Kathryn Bailey  |  24 August 2017

It’s that time of year again… GCSE results… A-Level results… We all know what this means… Strictly Come Dancing must be starting soon! On a serious note, it’s time for a lot of young people to make big decisions about their future. Move away from home and go to university? Take a gap year and travel the world? Or go straight into the world of work…

A year on from receiving my A-Level results and having spent a year at university what I have realised is that it’s absolutely ok to make a career decision that is completely different from your original plan. OK I’m not in Hollywood making feature films, but I am developing the filmmaking skills I already had to fit into a totally different industry and I am progressing in a different way.

I’ve recently been working on a series of patient films for Addenbrooke’s Charitable Trust (ACT). One of the stories is about a father who developed an app to make his daughter’s respiratory physio for cystic fibrosis into a game, rather than a tedious daily task that she endured and that caused constant family quarrels. ACT kick-started the funding for it, and the prototype was eventually trialled with a couple of other families, including a little boy called William, for just a few weeks.

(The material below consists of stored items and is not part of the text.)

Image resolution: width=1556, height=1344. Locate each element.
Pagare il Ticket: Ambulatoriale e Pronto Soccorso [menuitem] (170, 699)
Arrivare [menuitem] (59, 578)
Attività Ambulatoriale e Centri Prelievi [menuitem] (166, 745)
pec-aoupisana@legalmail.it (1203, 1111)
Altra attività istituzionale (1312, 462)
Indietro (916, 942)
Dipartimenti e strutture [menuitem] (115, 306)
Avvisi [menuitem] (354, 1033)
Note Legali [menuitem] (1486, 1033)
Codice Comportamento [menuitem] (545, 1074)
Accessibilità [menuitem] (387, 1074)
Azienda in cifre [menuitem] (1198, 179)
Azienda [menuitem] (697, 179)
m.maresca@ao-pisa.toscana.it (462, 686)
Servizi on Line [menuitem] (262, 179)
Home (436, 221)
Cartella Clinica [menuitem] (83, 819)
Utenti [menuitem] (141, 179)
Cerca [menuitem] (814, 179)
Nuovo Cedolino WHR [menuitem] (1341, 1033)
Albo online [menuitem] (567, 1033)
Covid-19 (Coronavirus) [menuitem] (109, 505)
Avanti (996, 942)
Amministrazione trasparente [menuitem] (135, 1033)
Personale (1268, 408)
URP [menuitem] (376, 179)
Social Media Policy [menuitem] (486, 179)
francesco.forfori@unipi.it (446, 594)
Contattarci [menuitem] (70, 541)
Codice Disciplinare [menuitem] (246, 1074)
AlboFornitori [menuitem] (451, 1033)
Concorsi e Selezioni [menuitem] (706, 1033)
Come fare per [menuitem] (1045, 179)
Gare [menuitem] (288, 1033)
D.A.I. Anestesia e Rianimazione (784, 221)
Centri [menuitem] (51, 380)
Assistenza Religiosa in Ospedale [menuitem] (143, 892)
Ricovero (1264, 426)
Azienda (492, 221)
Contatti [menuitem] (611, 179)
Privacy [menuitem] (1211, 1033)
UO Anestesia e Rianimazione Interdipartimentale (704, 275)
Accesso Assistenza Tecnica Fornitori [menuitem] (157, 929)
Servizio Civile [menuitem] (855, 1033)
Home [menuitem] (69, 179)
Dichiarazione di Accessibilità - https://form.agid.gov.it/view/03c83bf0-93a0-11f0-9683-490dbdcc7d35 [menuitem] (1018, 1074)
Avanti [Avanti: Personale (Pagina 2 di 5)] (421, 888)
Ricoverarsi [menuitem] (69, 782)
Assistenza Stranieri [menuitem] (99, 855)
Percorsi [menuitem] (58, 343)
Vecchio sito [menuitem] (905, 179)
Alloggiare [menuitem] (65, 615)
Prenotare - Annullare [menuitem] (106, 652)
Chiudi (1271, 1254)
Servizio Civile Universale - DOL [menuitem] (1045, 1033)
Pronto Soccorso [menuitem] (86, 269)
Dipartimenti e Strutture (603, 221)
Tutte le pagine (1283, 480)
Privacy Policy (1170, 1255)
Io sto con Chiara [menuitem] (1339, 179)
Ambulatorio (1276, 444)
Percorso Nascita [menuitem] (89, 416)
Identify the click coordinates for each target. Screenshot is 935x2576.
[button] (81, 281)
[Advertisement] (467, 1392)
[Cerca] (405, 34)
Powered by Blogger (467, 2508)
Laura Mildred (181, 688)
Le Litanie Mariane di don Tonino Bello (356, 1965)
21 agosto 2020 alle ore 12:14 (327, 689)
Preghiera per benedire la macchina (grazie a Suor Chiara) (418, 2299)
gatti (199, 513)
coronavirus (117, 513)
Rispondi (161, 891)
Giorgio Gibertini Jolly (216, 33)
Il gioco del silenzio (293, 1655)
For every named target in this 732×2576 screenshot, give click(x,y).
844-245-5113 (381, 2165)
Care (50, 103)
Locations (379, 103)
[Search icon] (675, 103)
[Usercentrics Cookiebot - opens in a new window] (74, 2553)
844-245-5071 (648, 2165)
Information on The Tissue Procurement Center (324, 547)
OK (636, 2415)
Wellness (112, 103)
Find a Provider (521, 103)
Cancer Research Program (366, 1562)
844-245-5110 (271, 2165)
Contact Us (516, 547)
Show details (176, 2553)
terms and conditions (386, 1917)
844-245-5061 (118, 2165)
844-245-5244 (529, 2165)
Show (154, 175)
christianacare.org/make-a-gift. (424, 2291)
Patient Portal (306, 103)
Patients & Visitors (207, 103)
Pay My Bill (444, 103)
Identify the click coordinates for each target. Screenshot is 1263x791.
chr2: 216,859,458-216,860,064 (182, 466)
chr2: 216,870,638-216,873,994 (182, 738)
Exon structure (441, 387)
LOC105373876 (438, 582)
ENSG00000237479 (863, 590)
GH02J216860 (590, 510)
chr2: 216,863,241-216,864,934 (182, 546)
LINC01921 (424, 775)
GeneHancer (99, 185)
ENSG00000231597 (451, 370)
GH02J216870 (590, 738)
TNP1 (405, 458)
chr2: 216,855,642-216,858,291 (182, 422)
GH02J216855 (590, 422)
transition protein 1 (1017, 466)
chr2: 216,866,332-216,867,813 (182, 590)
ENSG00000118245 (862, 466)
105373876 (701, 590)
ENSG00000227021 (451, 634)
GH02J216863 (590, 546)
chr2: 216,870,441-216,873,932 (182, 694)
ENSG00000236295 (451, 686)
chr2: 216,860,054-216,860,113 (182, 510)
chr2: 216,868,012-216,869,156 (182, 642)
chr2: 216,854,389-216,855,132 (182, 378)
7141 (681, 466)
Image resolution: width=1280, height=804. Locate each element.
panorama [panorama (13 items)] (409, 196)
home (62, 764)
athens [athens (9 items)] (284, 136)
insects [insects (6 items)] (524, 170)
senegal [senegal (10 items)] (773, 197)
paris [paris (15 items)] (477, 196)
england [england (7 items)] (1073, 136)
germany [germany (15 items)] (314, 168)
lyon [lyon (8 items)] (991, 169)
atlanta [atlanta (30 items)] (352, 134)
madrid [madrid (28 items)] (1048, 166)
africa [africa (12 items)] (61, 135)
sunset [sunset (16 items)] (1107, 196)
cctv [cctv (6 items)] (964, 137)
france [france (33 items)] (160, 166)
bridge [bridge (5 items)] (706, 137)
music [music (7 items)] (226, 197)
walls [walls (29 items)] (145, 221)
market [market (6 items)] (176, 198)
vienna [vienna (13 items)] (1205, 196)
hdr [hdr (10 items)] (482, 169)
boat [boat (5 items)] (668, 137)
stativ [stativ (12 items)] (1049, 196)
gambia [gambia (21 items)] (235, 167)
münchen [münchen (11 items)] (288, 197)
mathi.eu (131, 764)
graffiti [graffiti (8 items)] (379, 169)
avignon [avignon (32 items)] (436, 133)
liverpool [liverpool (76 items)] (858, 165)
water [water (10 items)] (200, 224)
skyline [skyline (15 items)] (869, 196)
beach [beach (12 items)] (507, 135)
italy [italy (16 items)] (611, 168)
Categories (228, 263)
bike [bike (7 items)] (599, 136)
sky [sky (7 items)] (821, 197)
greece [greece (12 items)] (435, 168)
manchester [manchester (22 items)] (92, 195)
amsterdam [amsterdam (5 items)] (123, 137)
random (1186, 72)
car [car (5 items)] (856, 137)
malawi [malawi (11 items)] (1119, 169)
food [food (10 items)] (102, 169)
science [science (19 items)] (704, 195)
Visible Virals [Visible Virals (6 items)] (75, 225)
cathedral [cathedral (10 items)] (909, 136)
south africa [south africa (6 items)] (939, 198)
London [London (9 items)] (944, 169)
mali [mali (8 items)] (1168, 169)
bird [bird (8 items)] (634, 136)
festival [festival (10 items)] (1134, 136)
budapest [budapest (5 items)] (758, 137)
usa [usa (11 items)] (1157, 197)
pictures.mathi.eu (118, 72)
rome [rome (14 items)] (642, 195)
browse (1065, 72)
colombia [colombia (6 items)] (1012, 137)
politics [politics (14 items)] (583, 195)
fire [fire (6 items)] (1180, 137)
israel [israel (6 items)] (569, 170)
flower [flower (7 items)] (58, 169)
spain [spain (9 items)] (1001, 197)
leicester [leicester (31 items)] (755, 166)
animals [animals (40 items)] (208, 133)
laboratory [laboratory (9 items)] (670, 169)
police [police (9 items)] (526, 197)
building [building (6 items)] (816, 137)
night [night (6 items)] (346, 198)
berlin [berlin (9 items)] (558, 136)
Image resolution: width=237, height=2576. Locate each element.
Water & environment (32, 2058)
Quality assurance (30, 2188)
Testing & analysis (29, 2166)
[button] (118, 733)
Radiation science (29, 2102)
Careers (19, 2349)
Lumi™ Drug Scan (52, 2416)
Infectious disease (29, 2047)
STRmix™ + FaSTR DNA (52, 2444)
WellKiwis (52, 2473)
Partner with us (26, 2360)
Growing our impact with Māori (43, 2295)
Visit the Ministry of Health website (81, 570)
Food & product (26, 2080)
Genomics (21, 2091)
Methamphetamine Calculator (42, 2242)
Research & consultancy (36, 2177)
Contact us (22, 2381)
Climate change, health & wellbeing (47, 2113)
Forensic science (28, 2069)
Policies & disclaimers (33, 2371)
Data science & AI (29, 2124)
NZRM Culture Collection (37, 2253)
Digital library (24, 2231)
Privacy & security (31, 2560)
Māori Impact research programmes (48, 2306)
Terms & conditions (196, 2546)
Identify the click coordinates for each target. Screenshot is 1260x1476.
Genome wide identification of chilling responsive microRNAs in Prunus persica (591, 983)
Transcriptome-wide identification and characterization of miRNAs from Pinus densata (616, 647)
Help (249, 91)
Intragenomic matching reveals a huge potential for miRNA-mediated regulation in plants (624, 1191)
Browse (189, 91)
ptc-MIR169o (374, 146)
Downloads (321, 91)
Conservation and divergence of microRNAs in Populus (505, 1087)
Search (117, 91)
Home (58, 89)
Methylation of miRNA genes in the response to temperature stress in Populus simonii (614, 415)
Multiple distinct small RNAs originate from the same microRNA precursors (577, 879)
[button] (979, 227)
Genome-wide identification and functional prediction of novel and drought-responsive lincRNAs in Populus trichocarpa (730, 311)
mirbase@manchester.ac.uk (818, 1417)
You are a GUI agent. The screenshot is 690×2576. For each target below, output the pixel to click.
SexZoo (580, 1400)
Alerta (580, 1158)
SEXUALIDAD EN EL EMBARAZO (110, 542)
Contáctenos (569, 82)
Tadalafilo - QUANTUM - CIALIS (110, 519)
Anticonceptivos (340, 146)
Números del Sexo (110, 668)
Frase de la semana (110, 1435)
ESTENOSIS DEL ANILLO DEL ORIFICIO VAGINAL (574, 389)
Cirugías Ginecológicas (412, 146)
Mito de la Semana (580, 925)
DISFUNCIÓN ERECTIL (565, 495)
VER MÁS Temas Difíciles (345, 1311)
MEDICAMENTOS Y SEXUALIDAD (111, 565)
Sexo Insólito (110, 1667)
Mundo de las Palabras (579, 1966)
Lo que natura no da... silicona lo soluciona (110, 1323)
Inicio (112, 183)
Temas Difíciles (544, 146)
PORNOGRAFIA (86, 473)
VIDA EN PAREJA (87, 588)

When I filmed his interview, it was clear what a difference the device made to him. No more arguments with mum about doing physio, and he was being told to play games every day!

However, when he was asked how he felt when the prototype had to be taken away, he used the word ‘heartbroken’ without prompt. That was a really hard-hitting moment, and I knew that would be the line that would get viewers to donate to ACT to help transform the lives of these families and hopefully many more.

I learnt a lot while working on this project, and I feel like it’s shown me how we can all learn alongside the people that we’re helping and working with. I’ve been working at C+C for four months now, and I already feel like I’m making a positive difference. It’s a brilliant feeling just knowing that I was part of the process that will ultimately make the device become widely available to children like William.

I crave meaning in the work that I do to know that I am helping and connecting with people, and this desire makes a career in healthcare very rewarding. Above all, being able to use my creativity to make real change to others is incredibly fulfilling… And totally not the career decision I made when I was still at school!